__PROBLEMS TO SOLVE__:
• a. In the art fair text, how much should you budget for hiring a transport company from here to NYC and back?
• b. Repeat the part of the art fair text between "The elephant in" and "somewhere in Miami.", inclusive, word for word.

__TEXT EXTRACT__:
+--

If accepted, the next step is transporting the artwork to the art fair, and then returning the unsold artwork back to the owners. For this, the Art League has various options.

One option would be to hire a transport company. There are dozens and dozens of specialized carriers that do this and they pick up and transport the art to your booth at the fair, and at the end pick it up from your booth and transport it back. This is the easiest and the most expensive. From here to NYC and back I would budget $1200-$2000 depending on volume. Packaging also becomes an issue here.

Another option is to rent a truck or van and schlep the work to and from the fair yourself. This is what I usually do for New York and Miami.

A third option is to have each artist (or teamed artists) bring their own work in their own cars, vans, etc.

In this example, I would offer each accepted artist the choice to come to the fair, and help hang and help to sell their own work. This should be an option, not a requirement, as some artists would rather spend a week in Baghdad than a long weekend in an art fair dealing with art collectors; but some artists do like doing that. In any event, just "being" and seeing what goes on at an art fair is a spectacular learning opportunity for anyone involved in the visual arts.

The Art League has the luxury of having a very skilled "front desk" team that is already well-versed in the arcane art of selling artwork - so they could and should also come to the fair to handle questions and sales, etc. DO NOT send your executive director or curator to handle sales - that would be a disaster!

We're getting dangerously close to having a lot of people crowding the booth, so let's please keep the number of people hanging around the booth at all times to less than three; the artists can "float" in and out.

There is strength in numbers in many other aspects: transporting artwork, hanging it, packing it, splitting costs of hotel rooms, etc.

Before you book a hotel room anywhere in the major US cities (especially NYC) always check www.bedbugregistry.com. Again, I kid thee not. Pick a hotel that is walking distance from the fair or public transportation to the fair.

The elephant in the room here is cost(s), but again there is strength in numbers.

Art fairs often offer discounted prices to non-profits; Honfleur Gallery in Anacostia (in the past) has participated in The Affordable Art Fair in NYC and takes advantage of this special pricing. WPA participated (and had great success) at (e)merge and Hamiltonian is often somewhere in Miami.

Art fair prices are different depending on the fair. You can see the booth prices for the next Affordable Art Fair New York here

I'm my head I have this concept of having the selected Art League artists have a "financial stake" in this process by having them contribute some funds towards the art fair fees. Nothing works like putting your money where your mouth is. But then again, as a large organization, perhaps a more artist-friendly model would be for the Art League to cover all the art fair costs from a combination of jury entry fees and their own budget.

Of course, the Art League would also keep their usual commission on sales, so this also has a money-making angle for them.

What are the art fair costs? There are direct costs and associated costs.

+--

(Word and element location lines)
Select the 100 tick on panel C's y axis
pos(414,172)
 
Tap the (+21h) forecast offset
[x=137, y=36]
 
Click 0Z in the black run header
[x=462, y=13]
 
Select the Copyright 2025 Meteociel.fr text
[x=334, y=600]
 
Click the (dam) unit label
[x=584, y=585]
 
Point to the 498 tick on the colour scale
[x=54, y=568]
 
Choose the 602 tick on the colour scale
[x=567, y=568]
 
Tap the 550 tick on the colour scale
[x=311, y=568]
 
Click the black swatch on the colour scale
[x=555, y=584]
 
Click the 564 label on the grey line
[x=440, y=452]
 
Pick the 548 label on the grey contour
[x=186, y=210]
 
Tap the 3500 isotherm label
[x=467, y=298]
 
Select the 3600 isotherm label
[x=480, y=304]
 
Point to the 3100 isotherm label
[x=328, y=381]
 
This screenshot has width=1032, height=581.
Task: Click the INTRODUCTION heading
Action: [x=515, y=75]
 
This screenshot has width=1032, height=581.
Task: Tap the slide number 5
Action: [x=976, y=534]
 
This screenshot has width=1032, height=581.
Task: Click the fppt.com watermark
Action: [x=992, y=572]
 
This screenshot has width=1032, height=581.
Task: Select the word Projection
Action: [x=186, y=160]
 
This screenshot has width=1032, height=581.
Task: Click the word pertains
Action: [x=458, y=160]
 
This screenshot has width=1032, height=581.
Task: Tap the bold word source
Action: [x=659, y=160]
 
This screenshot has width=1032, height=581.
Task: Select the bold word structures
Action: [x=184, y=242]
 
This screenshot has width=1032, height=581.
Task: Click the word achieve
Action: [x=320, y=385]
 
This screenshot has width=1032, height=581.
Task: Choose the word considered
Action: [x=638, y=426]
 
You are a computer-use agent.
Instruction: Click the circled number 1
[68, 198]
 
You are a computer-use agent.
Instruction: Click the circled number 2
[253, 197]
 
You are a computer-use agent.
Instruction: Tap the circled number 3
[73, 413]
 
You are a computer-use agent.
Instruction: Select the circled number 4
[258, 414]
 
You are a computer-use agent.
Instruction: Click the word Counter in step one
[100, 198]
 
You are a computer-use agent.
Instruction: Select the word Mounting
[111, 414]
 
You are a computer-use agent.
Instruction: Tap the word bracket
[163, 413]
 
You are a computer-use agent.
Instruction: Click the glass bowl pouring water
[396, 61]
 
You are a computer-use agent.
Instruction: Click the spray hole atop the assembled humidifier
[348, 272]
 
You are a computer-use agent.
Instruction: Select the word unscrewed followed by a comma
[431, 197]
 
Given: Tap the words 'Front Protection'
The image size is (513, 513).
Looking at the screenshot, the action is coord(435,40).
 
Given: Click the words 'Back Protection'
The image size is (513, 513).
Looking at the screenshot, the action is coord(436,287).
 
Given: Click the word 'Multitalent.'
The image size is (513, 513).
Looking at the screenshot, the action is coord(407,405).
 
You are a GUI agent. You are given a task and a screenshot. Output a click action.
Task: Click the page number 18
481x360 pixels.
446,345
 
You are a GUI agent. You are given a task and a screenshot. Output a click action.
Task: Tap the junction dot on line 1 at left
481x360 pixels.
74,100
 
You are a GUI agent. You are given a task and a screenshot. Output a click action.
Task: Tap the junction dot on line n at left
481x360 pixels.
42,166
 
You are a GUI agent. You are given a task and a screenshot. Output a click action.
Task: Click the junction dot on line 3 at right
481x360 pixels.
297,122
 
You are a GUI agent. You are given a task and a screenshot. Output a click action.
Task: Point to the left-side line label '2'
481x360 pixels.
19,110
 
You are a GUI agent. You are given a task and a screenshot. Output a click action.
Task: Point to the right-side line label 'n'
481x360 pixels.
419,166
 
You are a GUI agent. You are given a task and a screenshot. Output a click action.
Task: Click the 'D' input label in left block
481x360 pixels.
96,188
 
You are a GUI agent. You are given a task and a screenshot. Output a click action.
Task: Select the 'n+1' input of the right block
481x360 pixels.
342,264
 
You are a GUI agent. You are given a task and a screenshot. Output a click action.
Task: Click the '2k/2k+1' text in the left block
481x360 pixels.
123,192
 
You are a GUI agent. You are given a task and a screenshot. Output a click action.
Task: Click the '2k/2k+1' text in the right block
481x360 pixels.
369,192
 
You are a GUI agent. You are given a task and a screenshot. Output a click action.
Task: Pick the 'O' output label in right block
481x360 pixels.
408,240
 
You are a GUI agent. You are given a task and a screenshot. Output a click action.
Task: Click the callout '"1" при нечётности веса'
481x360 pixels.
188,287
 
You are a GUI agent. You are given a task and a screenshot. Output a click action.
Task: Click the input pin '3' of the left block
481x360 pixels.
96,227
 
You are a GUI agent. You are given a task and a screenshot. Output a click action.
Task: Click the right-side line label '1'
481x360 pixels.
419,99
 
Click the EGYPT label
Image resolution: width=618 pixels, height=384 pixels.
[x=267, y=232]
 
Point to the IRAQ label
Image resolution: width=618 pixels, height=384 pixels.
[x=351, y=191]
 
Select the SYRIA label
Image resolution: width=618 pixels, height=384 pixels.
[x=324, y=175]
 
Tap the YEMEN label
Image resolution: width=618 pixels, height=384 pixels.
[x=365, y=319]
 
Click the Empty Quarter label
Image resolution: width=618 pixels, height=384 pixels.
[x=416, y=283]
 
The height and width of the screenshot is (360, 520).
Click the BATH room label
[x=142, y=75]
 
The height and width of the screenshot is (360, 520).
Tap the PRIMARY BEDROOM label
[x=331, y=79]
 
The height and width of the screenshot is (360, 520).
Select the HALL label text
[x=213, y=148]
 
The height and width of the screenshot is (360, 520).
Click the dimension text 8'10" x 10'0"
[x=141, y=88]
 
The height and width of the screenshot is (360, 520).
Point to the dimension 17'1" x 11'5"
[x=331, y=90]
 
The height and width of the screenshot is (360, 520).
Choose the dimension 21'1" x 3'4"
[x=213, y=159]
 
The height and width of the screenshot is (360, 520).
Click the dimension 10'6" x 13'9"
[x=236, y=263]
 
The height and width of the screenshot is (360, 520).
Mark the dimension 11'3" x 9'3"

+--

__ANSWERS__:
• a. $1200-$2000, depending on volume.

• b.
The elephant in the room here is cost(s), but again there is strength in numbers.

Art fairs often offer discounted prices to non-profits; Honfleur Gallery in Anacostia (in the past) has participated in The Affordable Art Fair in NYC and takes advantage of this special pricing. WPA participated (and had great success) at (e)merge and Hamiltonian is often somewhere in Miami.